The Y Combinator experience was instrumental in launching GitLab on its way to unicorn status. The company went from 100,000 to 250,000 downloads in one month, and it raised an initial round of funding. Perhaps more significantly, the firm began to acquire customers as businesses started to grasp the importance of DevOps and cycle time in software development.

“That time between planning to do something and getting it out to users, that’s where companies need to become software companies,” Sijbrandij said. “They’re seeing that they’re able to do that faster with GitLab.”

Focus on channels and IPO

GitLab clearly plans to capitalize on its place in the DevOps enterprise world. After GitHub was acquired by Microsoft Corp. for $7.5 billion in 2018, GitLab has embarked on a process to expand the partner base and train collaborators in building full stack DevOps practices.

The company recently recruited its first channel chief, Michelle Hodges, whose previous experience included channel leadership roles with Intel Corp., Microsoft and VMware Inc. The goal will be to convert the 100,000 organizations that rely on GitLab’s open-source technology into commercial customers.

GitLab also used the occasion of its Commit gathering in San Francisco last week to announce the hiring of a new chief legal officer and corporate secretary amid speculation that the company will go public later this year.

Sijbrandij took the unusual step of announcing to the world in 2018 that he would take his company public on Nov. 18, 2020. He was less specific about these plans in a recent interview, yet he remained convinced that the move makee sense for both branding and transparency.

“One of the big things holding GitLab back is we’re not as well known,” Sijbrandij explained. “Becoming a public company will help spread awareness about what we can do. We don’t mind sharing what we’re about and what our financials are.”

Indeed, GitLab has taken a culture of open collaboration and brought it to a radically new level. Sijbrandij provides time-noted documentation of his daily actions on the company website, and much of GitLab’s ongoing operations are posted in open links as well.

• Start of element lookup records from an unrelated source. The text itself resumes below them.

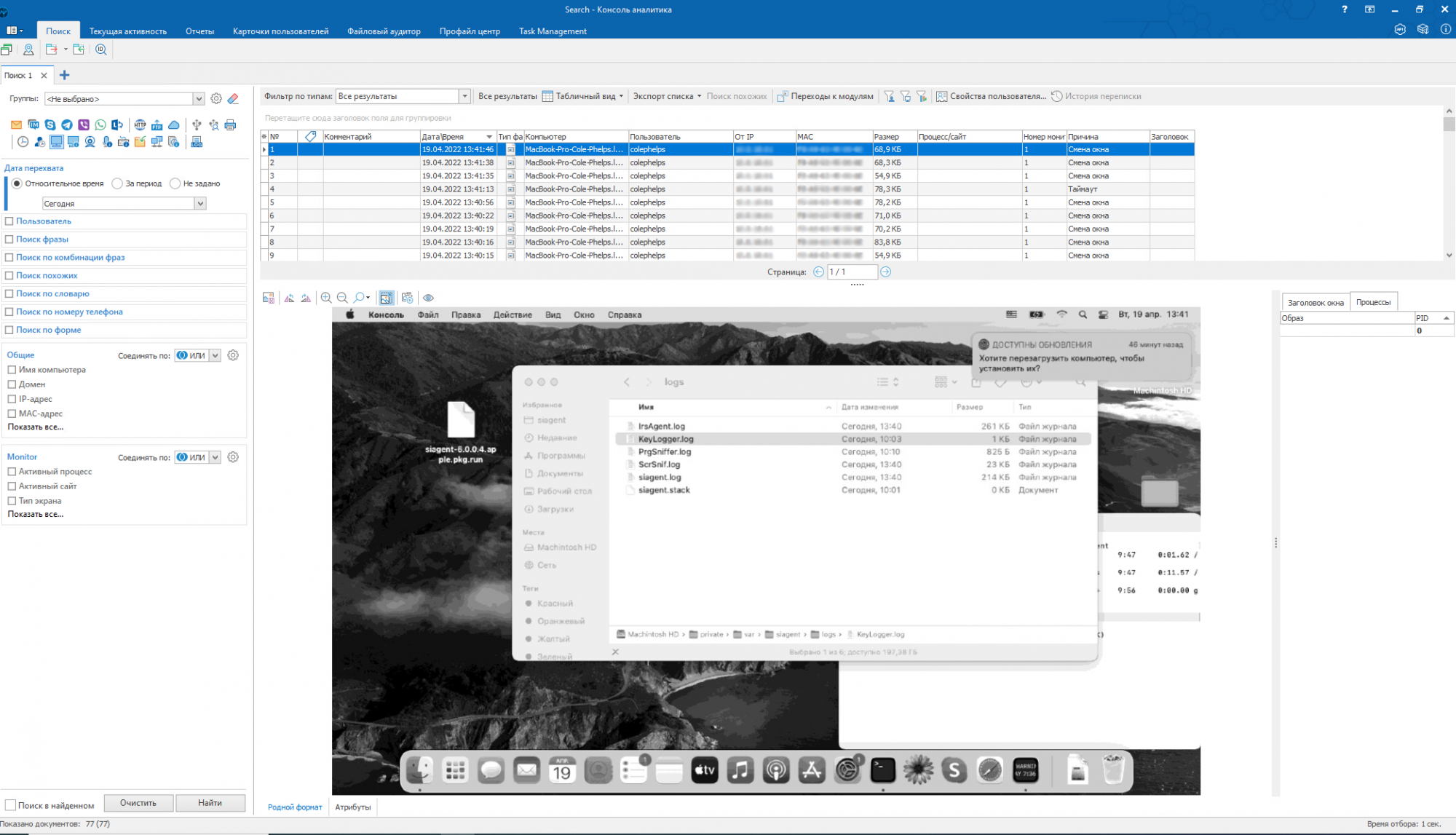Click the WhatsApp filter icon

tap(100, 125)
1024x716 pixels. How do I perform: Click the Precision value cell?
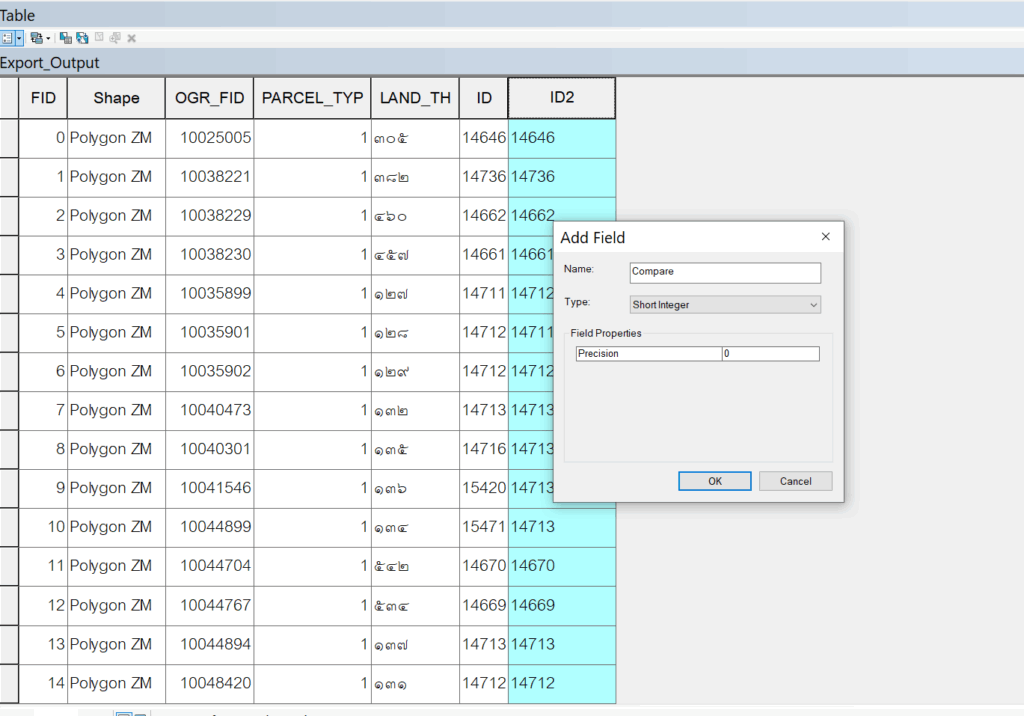[770, 354]
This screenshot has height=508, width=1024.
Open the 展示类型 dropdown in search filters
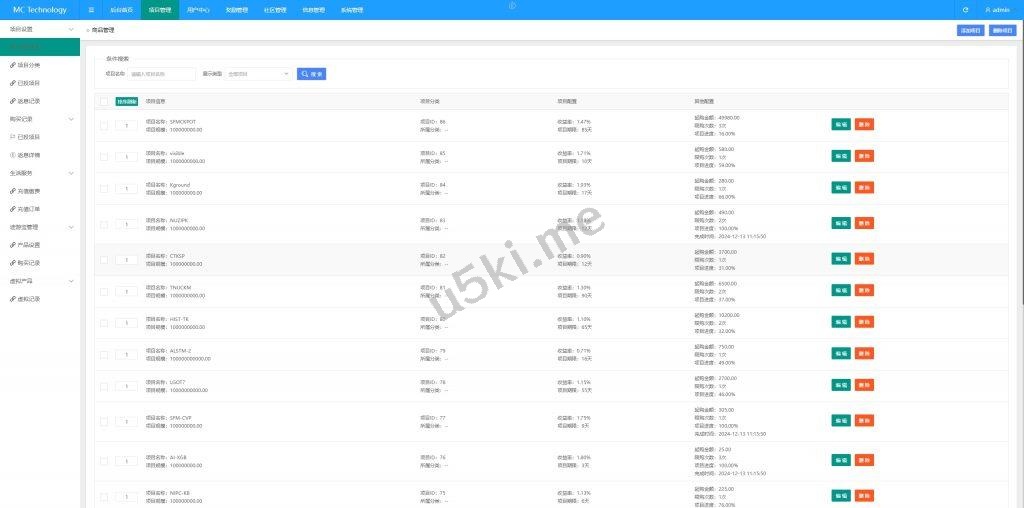(258, 74)
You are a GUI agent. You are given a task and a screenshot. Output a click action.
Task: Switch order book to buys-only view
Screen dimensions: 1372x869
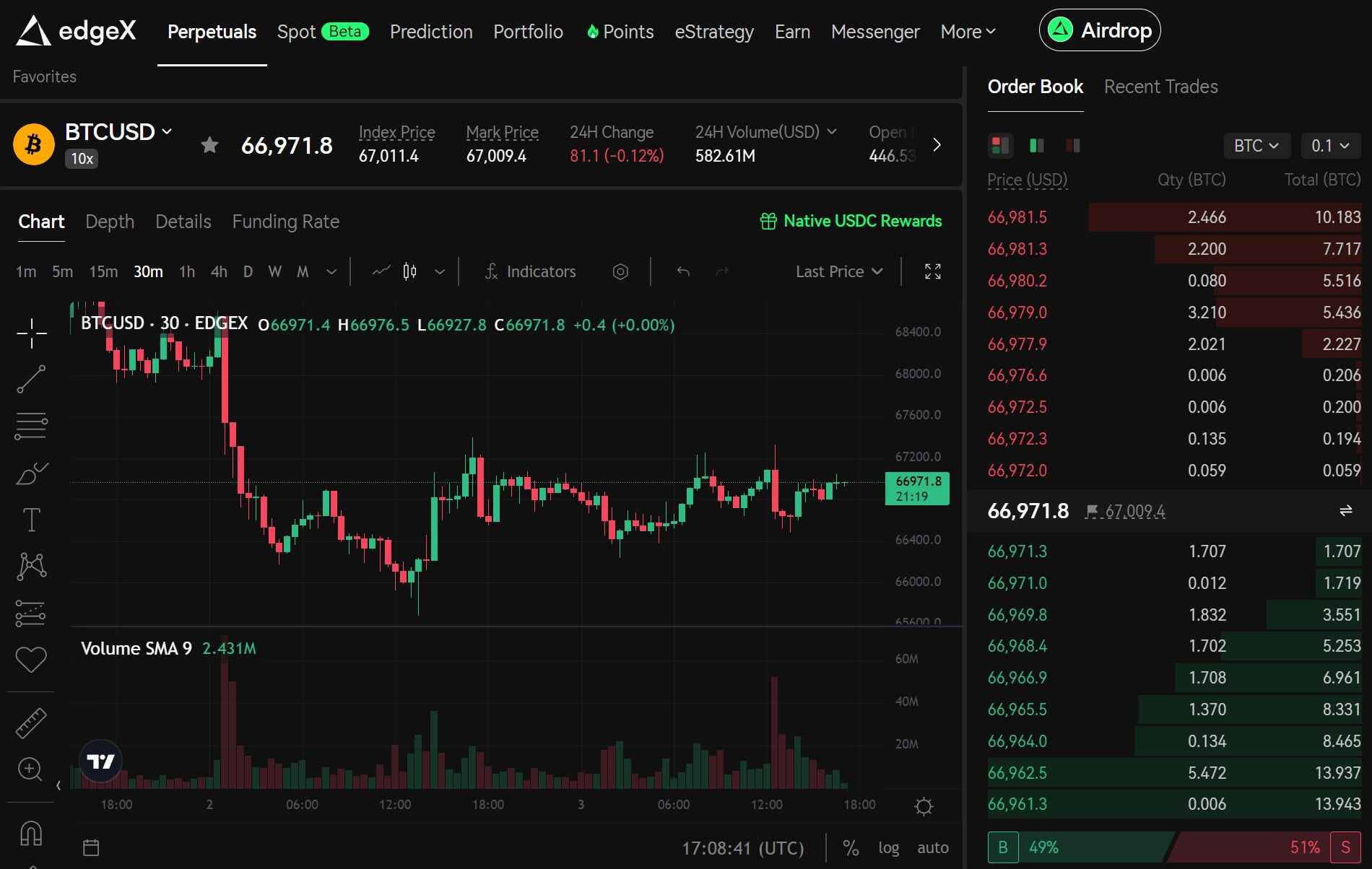pyautogui.click(x=1037, y=145)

Don’t bother stopping by GitLab’s offices anytime soon, because there aren’t any. The company may well be the largest remote work business in the world where all 1,100-plus employees contribute from home.

The firm actually tried to set up a formal office in San Francisco after graduating from Y Combinator. People came in for a while; then they stopped showing up all together, according to Sijbrandij. Since then, GitLab has relied on a combination of Slack channels, video calls, Google Docs, an extensive handbook and various company-developed tools to manage its multibillion-dollar business.

“We’re figuring out a lot of things you have to do to be all remote, and we’re trying to share those lessons,” Sijbrandij said. “If you Google ‘GitLab all remote,’ you’ll find tons of tips. Those are based not just on what we say, but what we do.”